Abstract
The somatostatin receptor subtype 2 is expressed on macrophages, an abundant cell type in the atherosclerotic plaque. Visualization of somatostatin receptor subtype 2, for oncologic purposes, is frequently made using the DOTA-derived somatostatin analogs DOTATOC or DOTATATE for PET. We aimed to compare the uptake of the PET tracers 68Ga-DOTATOC and 64Cu-DOTATATE in large arteries, in the assessment of atherosclerosis by noninvasive imaging technique, combining PET and CT. Further, the correlation of uptake and cardiovascular risk factors was investigated. Methods: Sixty consecutive patients with neuroendocrine tumors underwent both 68Ga-DOTATOC and 64Cu-DOTATATE PET/CT scans, in random order. For each scan, the maximum and mean standardized uptake values (SUVs) were calculated in 5 arterial segments. In addition, the blood-pool–corrected target-to-background ratio was calculated. Uptake of the tracers was correlated with cardiovascular risk factors collected from medical records. Results: We found detectable uptake of both tracers in all arterial segments studied. Uptake of 64Cu-DOTATATE was significantly higher than 68Ga-DOTATOC in the vascular regions both when calculated as maximum and mean uptake. There was a significant association between Framingham risk score and the overall maximum uptake of 64Cu-DOTATATE using SUV (r = 0.4; P = 0.004) as well as target-to-background ratio (r = 0.3; P = 0.04), whereas no association was found with 68Ga-DOTATOC. The association of risk factors and maximum SUV of 64Cu-DOTATATE was found driven by body mass index, smoking, diabetes, and coronary calcium score (P < 0.001, P = 0.01, P = 0.005, and P = 0.03, respectively). Conclusion: In a series of oncologic patients, vascular uptake of 68Ga-DOTATOC and 64Cu-DOTATATE was found, with highest uptake of the latter. Uptake of 64Cu-DOTATATE, but not of 68Ga-DOTATOC, was correlated with cardiovascular risk factors, suggesting a potential role for 64Cu-DOTATATE in the assessment of atherosclerosis.

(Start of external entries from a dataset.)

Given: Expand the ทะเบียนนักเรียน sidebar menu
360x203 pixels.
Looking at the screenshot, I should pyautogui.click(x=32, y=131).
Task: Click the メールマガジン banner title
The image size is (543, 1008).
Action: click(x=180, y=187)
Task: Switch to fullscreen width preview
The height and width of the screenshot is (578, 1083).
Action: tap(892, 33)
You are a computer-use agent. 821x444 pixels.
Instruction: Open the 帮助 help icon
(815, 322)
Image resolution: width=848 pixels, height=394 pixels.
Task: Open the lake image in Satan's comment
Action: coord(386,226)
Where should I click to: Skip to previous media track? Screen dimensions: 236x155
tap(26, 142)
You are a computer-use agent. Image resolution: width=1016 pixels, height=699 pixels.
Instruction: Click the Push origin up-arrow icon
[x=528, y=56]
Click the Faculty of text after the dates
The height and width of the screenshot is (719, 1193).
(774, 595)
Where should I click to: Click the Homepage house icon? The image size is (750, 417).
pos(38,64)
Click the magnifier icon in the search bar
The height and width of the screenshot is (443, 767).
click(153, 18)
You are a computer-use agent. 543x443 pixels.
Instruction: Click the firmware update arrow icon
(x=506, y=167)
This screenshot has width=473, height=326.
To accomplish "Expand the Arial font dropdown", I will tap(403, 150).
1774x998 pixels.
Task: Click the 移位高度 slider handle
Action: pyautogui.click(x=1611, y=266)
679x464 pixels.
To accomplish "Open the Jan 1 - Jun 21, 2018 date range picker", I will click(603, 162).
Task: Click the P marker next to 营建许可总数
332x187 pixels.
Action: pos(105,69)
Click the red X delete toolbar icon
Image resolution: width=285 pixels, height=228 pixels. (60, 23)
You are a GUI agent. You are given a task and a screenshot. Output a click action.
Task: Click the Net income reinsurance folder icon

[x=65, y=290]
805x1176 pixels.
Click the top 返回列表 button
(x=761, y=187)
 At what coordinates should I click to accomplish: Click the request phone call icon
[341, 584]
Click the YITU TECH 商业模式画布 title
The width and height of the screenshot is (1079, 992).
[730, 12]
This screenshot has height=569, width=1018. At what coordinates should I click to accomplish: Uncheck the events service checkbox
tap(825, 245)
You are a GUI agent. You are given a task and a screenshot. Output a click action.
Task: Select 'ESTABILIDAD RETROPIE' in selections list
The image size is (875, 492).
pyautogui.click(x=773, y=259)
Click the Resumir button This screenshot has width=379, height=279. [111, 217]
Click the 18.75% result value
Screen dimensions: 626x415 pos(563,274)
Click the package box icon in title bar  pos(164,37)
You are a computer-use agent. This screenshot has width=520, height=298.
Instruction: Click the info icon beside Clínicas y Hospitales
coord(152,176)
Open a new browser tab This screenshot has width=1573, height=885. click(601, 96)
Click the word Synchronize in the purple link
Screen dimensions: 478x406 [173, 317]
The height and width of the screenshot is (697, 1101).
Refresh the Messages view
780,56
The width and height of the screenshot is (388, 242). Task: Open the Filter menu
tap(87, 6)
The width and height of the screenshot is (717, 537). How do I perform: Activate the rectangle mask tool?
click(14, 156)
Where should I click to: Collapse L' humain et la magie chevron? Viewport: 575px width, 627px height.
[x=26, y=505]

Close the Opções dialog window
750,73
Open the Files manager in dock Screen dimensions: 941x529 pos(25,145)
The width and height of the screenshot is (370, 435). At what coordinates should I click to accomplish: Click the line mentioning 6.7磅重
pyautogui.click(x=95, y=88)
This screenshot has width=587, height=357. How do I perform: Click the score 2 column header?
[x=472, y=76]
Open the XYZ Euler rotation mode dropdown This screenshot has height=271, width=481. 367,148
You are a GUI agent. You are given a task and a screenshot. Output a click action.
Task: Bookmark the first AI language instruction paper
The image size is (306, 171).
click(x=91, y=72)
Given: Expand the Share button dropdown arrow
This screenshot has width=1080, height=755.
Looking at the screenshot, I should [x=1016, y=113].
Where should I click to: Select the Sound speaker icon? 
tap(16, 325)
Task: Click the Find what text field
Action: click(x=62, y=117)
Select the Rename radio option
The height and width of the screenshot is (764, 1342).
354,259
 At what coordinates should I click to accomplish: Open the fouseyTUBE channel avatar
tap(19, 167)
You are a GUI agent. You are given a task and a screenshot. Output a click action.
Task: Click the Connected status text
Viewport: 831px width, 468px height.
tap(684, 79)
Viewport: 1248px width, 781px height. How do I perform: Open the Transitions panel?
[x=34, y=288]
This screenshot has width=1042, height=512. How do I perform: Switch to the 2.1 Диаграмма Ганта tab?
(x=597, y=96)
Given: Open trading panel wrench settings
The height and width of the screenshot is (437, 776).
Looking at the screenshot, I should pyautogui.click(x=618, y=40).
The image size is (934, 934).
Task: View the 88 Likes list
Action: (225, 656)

Atherosclerosis is a systemic condition that can evolve to manifest cardiovascular disease, with potential fatal stroke or myocardial infarction as a result. Even though atherosclerosis is defined as a systemic condition, it consists of localized progressive plaques that can give rise to symptoms or proceed in a silent asymptomatic stage (1). The standard diagnosis of atherosclerosis includes physical examination; diagnostic tests such as blood tests, electrocardiogram, ankle/brachial index, and ultrasound; and invasive tests such as angiography, intravascular coronary ultrasound, and angioscopy (2,3). The examinations all vary in sensitivity, specificity, reproducibility, and availability. With emerging research identifying and unraveling cellular and molecular mechanisms of the changes in the progressive atherosclerotic plaque, new doors in diagnosing both clinical and subclinical stages of the disease have opened. Further, findings of molecular targets and cellular markers that are involved in the disease have led to development of new and noninvasive diagnostic techniques.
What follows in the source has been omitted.